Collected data
>>>>
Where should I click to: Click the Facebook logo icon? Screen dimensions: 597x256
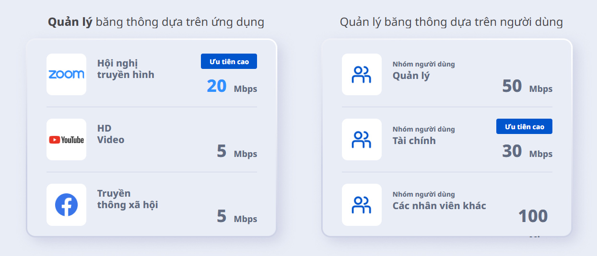click(66, 205)
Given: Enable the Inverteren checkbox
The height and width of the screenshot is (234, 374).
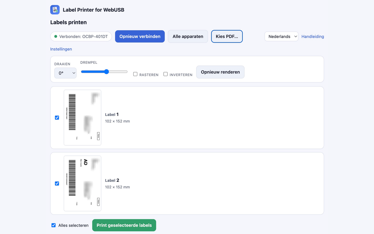Looking at the screenshot, I should coord(165,74).
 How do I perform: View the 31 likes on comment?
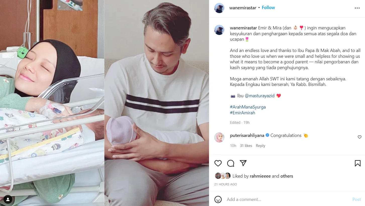tap(246, 146)
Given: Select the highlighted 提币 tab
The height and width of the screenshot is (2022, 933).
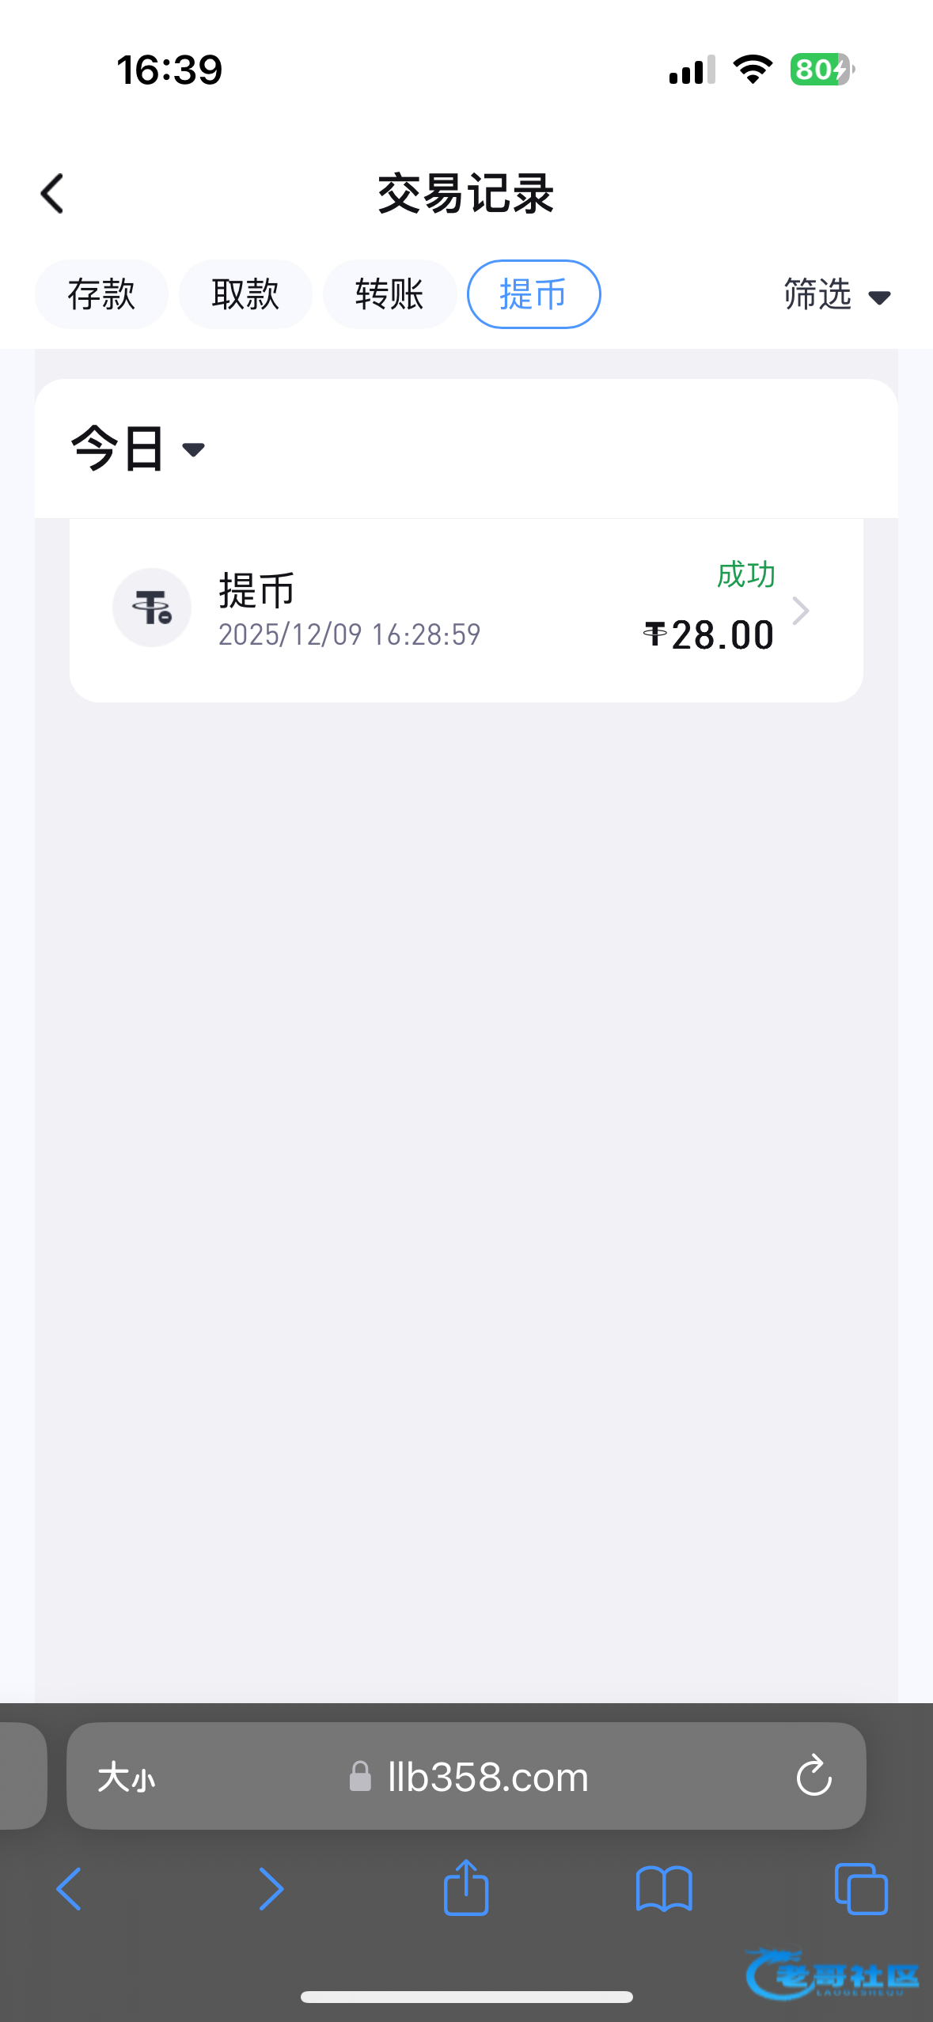Looking at the screenshot, I should [533, 294].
<<<<
• Task directions: Repeat, with no pictures, each line from the beginning of the data through the line containing "Given: Select the highlighted 提币 tab", inclusive.

• Output of the task:
Where should I click to: Click the Facebook logo icon? Screen dimensions: 597x256
click(66, 205)
Given: Enable the Inverteren checkbox
The height and width of the screenshot is (234, 374).
Looking at the screenshot, I should coord(165,74).
 How do I perform: View the 31 likes on comment?
tap(246, 146)
Given: Select the highlighted 提币 tab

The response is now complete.